先週土曜日(7/3)、千葉敏雄(ちば としお)先生(メディカル・イノベーション・コンソーシアム理事長・順天堂大学特任教授・前国立成育医療センター小児外科部長)の2020年シュバイツァー賞受賞記念シンポジウム「8K 超高精細画像の発展と次世代医療」がオンラインで開かれました。
千葉先生は小児外科医で、アメリカ留学中に胎児手術を研究し臨床応用されました。胎児手術とは、母体の腹壁を切開、さらに子宮の壁を切開して胎児に到達、胎児にメスを加えて病巣を切除・修復、再び胎児の傷を閉じ、羊水を補い、子宮壁を閉じ、母体の腹壁を閉じる手術です。術後は、胎児の成長を待って出産させることになります。出生後の手術ではなく、胎児のうちに手術を行うことによって、病巣の進展を防ぎ、正常な臓器・組織の成長を促すという意味があります。そのほうが安全で児にとって好ましいということです。しかし、胎児手術は母体にとっても胎児にとっても負担が大きすぎます。切開手術ではなく内視鏡手術で胎児手術ができないか、と千葉先生は考えました。そのためには従来の内視鏡では解像度が低すぎて(=画像がぼやけてしまう)、内視鏡手術に適しません。千葉先生は日本に戻ってから、NHK放送技術研究所が開発した超高精細映像技術(8K)を内視鏡に応用することを思い立ちました。8Kの解像度があれば小さな胎児の内視鏡手術に応用可能と考えられたからです。
Kはキロ=1000を意味します。テレビのハイビジョンは横×縦の画素数が1280(1K)×720、フルハイビジョンでは1920(2K)×1080だそうです。2018/4から4K・8KのBS放送が開始になりました。受信するには4K・8K対応の受信機とテレビが必要ですが、4Kの画素数は3840(4K)×2160と2Kの4倍になります。8Kだと7680(8K)×4320画素数で2Kの16倍です。視力に換算すると2Kは1.1、8Kは4.3とのこと。ライオンの写真を2Kと8Kとで比べると、遠景では違いがほとんどなくても、アップして口のヒゲを見れば、2Kはぼやけますが、8Kは1本1本がくっきり見えます。
•••••
課題 A → 8K映像についての本文を、「Kはキロ=1000を意味しま」から「1本1本がくっきり見えます。」までの範囲でそのまま写し、その中の「ライオン」を「トラ」に置き換えて書き直すこと。
課題 B → 8K映像と胎児手術についての本文を、最後の文の続きから書き進めること。

(コレクションからの行)
•••••
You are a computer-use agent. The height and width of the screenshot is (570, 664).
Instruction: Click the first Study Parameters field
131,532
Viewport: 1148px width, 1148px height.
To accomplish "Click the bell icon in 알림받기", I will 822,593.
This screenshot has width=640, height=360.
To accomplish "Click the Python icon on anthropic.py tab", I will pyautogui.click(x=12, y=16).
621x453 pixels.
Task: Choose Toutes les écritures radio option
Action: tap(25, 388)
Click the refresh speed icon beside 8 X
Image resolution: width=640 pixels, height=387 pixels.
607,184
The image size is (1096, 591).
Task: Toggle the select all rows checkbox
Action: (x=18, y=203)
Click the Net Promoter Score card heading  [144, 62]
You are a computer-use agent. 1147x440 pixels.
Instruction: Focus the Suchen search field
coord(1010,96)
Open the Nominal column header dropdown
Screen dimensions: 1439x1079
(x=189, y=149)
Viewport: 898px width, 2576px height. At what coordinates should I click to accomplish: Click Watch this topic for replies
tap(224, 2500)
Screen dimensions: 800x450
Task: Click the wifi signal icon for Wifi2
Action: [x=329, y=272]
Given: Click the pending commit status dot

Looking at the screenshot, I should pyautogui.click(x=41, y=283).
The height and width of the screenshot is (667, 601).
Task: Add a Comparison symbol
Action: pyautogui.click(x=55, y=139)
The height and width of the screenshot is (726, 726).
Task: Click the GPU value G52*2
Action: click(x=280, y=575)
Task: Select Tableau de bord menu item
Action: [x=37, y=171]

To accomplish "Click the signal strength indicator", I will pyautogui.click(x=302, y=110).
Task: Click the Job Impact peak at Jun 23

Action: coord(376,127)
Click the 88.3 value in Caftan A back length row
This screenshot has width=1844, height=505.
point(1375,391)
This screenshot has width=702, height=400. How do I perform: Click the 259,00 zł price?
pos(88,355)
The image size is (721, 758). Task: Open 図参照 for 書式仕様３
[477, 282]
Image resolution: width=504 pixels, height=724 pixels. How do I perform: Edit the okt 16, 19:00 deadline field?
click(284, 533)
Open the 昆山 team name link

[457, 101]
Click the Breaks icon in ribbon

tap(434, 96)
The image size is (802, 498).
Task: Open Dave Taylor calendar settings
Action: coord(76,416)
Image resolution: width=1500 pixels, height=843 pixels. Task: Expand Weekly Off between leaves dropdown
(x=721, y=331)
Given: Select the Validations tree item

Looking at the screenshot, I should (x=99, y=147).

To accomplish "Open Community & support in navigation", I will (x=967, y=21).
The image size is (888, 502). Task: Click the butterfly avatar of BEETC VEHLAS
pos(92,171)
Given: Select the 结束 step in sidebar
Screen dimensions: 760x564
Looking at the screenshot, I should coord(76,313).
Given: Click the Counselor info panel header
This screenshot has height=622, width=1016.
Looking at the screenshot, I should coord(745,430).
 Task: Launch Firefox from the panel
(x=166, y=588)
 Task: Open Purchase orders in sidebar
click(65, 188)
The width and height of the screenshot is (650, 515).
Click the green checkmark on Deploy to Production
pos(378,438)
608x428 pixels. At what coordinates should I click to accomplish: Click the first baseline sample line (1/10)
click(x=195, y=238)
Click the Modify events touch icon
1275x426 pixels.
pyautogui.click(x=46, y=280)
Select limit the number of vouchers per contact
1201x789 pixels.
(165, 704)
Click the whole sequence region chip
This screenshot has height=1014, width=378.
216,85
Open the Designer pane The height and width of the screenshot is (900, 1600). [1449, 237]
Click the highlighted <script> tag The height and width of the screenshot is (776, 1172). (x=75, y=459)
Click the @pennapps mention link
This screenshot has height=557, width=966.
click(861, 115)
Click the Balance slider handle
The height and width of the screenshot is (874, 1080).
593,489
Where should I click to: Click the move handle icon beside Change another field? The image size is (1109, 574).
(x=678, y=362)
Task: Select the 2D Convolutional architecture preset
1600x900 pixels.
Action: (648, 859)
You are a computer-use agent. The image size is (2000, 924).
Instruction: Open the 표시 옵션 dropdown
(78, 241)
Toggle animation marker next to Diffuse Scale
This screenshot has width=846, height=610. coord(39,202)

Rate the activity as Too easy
•••••
回答 A →
Kはキロ=1000を意味します。テレビのハイビジョンは横×縦の画素数が1280(1K)×720、フルハイビジョンでは1920(2K)×1080だそうです。2018/4から4K・8KのBS放送が開始になりました。受信するには4K・8K対応の受信機とテレビが必要ですが、4Kの画素数は3840(4K)×2160と2Kの4倍になります。8Kだと7680(8K)×4320画素数で2Kの16倍です。視力に換算すると2Kは1.1、8Kは4.3とのこと。トラの写真を2Kと8Kとで比べると、遠景では違いがほとんどなくても、アップして口のヒゲを見れば、2Kはぼやけますが、8Kは1本1本がくっきり見えます。

回答 B →
2002年当時、8Kのテレビ放送用撮影カメラは50kgありました。これでは手術用には使えません。千葉先生の立ち上げたカイロン社、その後のエア・ウォーター・バイオデザイン社は軽量化を図り、8Kカメラの重量は2013年には5kg、2016年には450gとなりました。今回のシンポジウムの教育講演でエア・ウォーター・バイオデザイン社の山下紘正(やました ひろまさ)取締役は軽量化の課題を話されました。
画像が超高精細化すればするほど消費電力は増えます。消費電力が増えると熱が大量に生じます。小型化するほど熱発散は難しくなります。従来はファンを用いて発散していましたが、ファンは手術の環境には適しません(水や血液の浸透・汚染があるからです)。そこでファンレス冷却・排熱機構を新たに開発しました。これにより2017/9クラスI医療機械としての製品化に成功し、片手で保持可能な350gまで小型軽量化できました。さらに手振れ防止のカメラ保持ロボットの開発、高圧縮率による長時間録画と映像処理、5G+光ファイバーによる遠隔伝送など、次々と実用化の道を切り開いていきました。
こうした業績に対しオーストリアのアルベルト・シュバイツァー財団は千葉敏雄先生にシュバイツァー医学賞を授与しました。
千葉先生は日本小切開・鏡視外科学会設立理事のおひとりです。本学会の古谷健一(ふるや けんいち)代表理事(防衛医科大学校名誉教授・大学医師会長)が千葉先生の受賞をお祝いし、8K内視鏡の現状と将来を論じる記念シンポジウムを企画されました。私は本学会の名誉理事であり、千葉先生の御慶事を祝す今回の企画に賛同しました。
当日午前は、エア・ウォーター・バイオデザイン社山下紘正取締役の教育講演のあと、千葉先生の受賞記念講演「8K超高精細画像の臨床応用:その現状と今後」がありました。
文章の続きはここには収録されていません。